* _SET PROBLEM_:
Edit the entries below by replacing every "GUI agent" with "desktop assistant" and leaving everything else unchanged.

* _RECORDS_:
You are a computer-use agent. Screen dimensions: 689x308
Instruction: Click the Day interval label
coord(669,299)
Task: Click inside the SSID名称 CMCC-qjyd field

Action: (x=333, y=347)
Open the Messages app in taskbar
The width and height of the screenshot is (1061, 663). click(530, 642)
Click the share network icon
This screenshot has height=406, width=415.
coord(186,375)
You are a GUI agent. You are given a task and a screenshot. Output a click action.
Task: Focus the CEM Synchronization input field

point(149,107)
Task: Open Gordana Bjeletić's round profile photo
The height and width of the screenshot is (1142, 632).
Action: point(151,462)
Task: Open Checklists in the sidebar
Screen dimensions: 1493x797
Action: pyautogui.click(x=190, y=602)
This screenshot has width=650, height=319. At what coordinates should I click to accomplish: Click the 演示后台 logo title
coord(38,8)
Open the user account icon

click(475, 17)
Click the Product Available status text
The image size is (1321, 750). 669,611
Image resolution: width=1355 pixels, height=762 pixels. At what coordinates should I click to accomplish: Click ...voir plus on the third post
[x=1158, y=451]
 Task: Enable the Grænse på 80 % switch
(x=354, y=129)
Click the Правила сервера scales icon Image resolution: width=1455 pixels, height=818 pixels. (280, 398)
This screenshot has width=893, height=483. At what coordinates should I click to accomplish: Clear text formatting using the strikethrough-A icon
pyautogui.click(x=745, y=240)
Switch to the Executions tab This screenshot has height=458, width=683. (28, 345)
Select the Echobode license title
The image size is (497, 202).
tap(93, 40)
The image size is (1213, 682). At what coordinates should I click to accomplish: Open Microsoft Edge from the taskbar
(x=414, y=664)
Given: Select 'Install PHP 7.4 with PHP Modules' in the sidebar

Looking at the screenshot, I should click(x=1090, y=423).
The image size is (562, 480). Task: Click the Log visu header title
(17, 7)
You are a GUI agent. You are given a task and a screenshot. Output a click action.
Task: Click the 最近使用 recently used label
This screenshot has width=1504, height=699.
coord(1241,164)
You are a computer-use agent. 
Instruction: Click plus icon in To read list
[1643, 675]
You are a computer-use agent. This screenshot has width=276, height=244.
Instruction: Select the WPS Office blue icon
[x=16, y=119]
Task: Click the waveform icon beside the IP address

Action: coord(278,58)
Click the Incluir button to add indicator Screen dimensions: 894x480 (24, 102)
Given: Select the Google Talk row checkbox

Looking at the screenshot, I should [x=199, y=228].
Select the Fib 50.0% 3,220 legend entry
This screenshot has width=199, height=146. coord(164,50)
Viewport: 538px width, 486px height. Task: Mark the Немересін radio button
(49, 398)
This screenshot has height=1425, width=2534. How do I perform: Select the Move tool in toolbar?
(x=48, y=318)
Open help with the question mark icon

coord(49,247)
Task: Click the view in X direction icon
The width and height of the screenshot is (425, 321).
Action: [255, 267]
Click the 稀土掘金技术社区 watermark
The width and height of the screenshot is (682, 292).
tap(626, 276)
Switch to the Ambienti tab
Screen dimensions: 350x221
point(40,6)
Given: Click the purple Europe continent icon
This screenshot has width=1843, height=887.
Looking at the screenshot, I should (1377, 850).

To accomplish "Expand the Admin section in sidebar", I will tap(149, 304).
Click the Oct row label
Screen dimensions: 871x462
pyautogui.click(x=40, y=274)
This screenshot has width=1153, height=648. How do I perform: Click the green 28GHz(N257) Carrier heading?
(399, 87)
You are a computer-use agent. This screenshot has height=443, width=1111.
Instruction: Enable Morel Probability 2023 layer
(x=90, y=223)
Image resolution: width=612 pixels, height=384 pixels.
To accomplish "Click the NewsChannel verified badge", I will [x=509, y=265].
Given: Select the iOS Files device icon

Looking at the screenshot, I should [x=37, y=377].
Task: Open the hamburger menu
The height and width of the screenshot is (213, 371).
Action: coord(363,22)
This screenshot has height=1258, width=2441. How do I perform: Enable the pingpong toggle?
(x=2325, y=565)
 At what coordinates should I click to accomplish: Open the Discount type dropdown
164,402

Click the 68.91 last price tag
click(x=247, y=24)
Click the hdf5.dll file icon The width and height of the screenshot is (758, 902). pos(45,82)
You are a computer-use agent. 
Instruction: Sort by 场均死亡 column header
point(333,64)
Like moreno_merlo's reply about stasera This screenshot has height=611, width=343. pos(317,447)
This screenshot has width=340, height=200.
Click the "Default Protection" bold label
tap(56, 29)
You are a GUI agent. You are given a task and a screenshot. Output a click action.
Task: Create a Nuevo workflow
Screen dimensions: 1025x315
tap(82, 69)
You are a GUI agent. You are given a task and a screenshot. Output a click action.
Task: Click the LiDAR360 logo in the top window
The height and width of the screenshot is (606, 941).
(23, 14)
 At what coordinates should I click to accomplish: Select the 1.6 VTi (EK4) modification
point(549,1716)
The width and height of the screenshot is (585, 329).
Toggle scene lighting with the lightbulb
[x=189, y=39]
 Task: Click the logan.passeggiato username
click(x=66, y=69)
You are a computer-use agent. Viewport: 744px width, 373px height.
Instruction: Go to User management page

* _FINISHED EXERCISE_:
You are a computer-use agent. Screen dimensions: 689x308
Instruction: Click the Day interval label
coord(669,299)
Task: Click inside the SSID名称 CMCC-qjyd field

Action: (x=333, y=347)
Open the Messages app in taskbar
The width and height of the screenshot is (1061, 663). click(530, 642)
Click the share network icon
This screenshot has height=406, width=415.
coord(186,375)
You are a desktop assistant. You are given a task and a screenshot. Output a click action.
Task: Focus the CEM Synchronization input field

point(149,107)
Task: Open Gordana Bjeletić's round profile photo
The height and width of the screenshot is (1142, 632).
Action: point(151,462)
Task: Open Checklists in the sidebar
Screen dimensions: 1493x797
Action: pyautogui.click(x=190, y=602)
This screenshot has width=650, height=319. At what coordinates should I click to accomplish: Click the 演示后台 logo title
coord(38,8)
Open the user account icon

click(475, 17)
Click the Product Available status text
The image size is (1321, 750). 669,611
Image resolution: width=1355 pixels, height=762 pixels. At what coordinates should I click to accomplish: Click ...voir plus on the third post
[x=1158, y=451]
 Task: Enable the Grænse på 80 % switch
(x=354, y=129)
Click the Правила сервера scales icon Image resolution: width=1455 pixels, height=818 pixels. (280, 398)
This screenshot has width=893, height=483. At what coordinates should I click to accomplish: Clear text formatting using the strikethrough-A icon
pyautogui.click(x=745, y=240)
Switch to the Executions tab This screenshot has height=458, width=683. (28, 345)
Select the Echobode license title
The image size is (497, 202).
tap(93, 40)
The image size is (1213, 682). At what coordinates should I click to accomplish: Open Microsoft Edge from the taskbar
(x=414, y=664)
Given: Select 'Install PHP 7.4 with PHP Modules' in the sidebar

Looking at the screenshot, I should click(x=1090, y=423).
The image size is (562, 480). Task: Click the Log visu header title
(17, 7)
You are a desktop assistant. You are given a task and a screenshot. Output a click action.
Task: Click the 最近使用 recently used label
This screenshot has width=1504, height=699.
coord(1241,164)
You are a computer-use agent. 
Instruction: Click plus icon in To read list
[1643, 675]
You are a computer-use agent. This screenshot has width=276, height=244.
Instruction: Select the WPS Office blue icon
[x=16, y=119]
Task: Click the waveform icon beside the IP address

Action: coord(278,58)
Click the Incluir button to add indicator Screen dimensions: 894x480 (24, 102)
Given: Select the Google Talk row checkbox

Looking at the screenshot, I should [x=199, y=228].
Select the Fib 50.0% 3,220 legend entry
This screenshot has width=199, height=146. coord(164,50)
Viewport: 538px width, 486px height. Task: Mark the Немересін radio button
(49, 398)
This screenshot has height=1425, width=2534. How do I perform: Select the Move tool in toolbar?
(x=48, y=318)
Open help with the question mark icon

coord(49,247)
Task: Click the view in X direction icon
The width and height of the screenshot is (425, 321).
Action: [255, 267]
Click the 稀土掘金技术社区 watermark
The width and height of the screenshot is (682, 292).
tap(626, 276)
Switch to the Ambienti tab
Screen dimensions: 350x221
point(40,6)
Given: Click the purple Europe continent icon
This screenshot has width=1843, height=887.
Looking at the screenshot, I should (1377, 850).

To accomplish "Expand the Admin section in sidebar", I will tap(149, 304).
Click the Oct row label
Screen dimensions: 871x462
pyautogui.click(x=40, y=274)
This screenshot has width=1153, height=648. How do I perform: Click the green 28GHz(N257) Carrier heading?
(399, 87)
You are a computer-use agent. This screenshot has height=443, width=1111.
Instruction: Enable Morel Probability 2023 layer
(x=90, y=223)
Image resolution: width=612 pixels, height=384 pixels.
To accomplish "Click the NewsChannel verified badge", I will [x=509, y=265].
Given: Select the iOS Files device icon

Looking at the screenshot, I should [x=37, y=377].
Task: Open the hamburger menu
The height and width of the screenshot is (213, 371).
Action: coord(363,22)
This screenshot has height=1258, width=2441. How do I perform: Enable the pingpong toggle?
(x=2325, y=565)
 At what coordinates should I click to accomplish: Open the Discount type dropdown
164,402

Click the 68.91 last price tag
click(x=247, y=24)
Click the hdf5.dll file icon The width and height of the screenshot is (758, 902). pos(45,82)
You are a computer-use agent. 
Instruction: Sort by 场均死亡 column header
point(333,64)
Like moreno_merlo's reply about stasera This screenshot has height=611, width=343. pos(317,447)
This screenshot has width=340, height=200.
Click the "Default Protection" bold label
tap(56, 29)
You are a desktop assistant. You are given a task and a screenshot. Output a click action.
Task: Create a Nuevo workflow
Screen dimensions: 1025x315
tap(82, 69)
You are a desktop assistant. You are given a task and a screenshot. Output a click action.
Task: Click the LiDAR360 logo in the top window
The height and width of the screenshot is (606, 941).
(23, 14)
 At what coordinates should I click to accomplish: Select the 1.6 VTi (EK4) modification
point(549,1716)
The width and height of the screenshot is (585, 329).
Toggle scene lighting with the lightbulb
[x=189, y=39]
 Task: Click the logan.passeggiato username
click(x=66, y=69)
You are a computer-use agent. Viewport: 744px width, 373px height.
Instruction: Go to User management page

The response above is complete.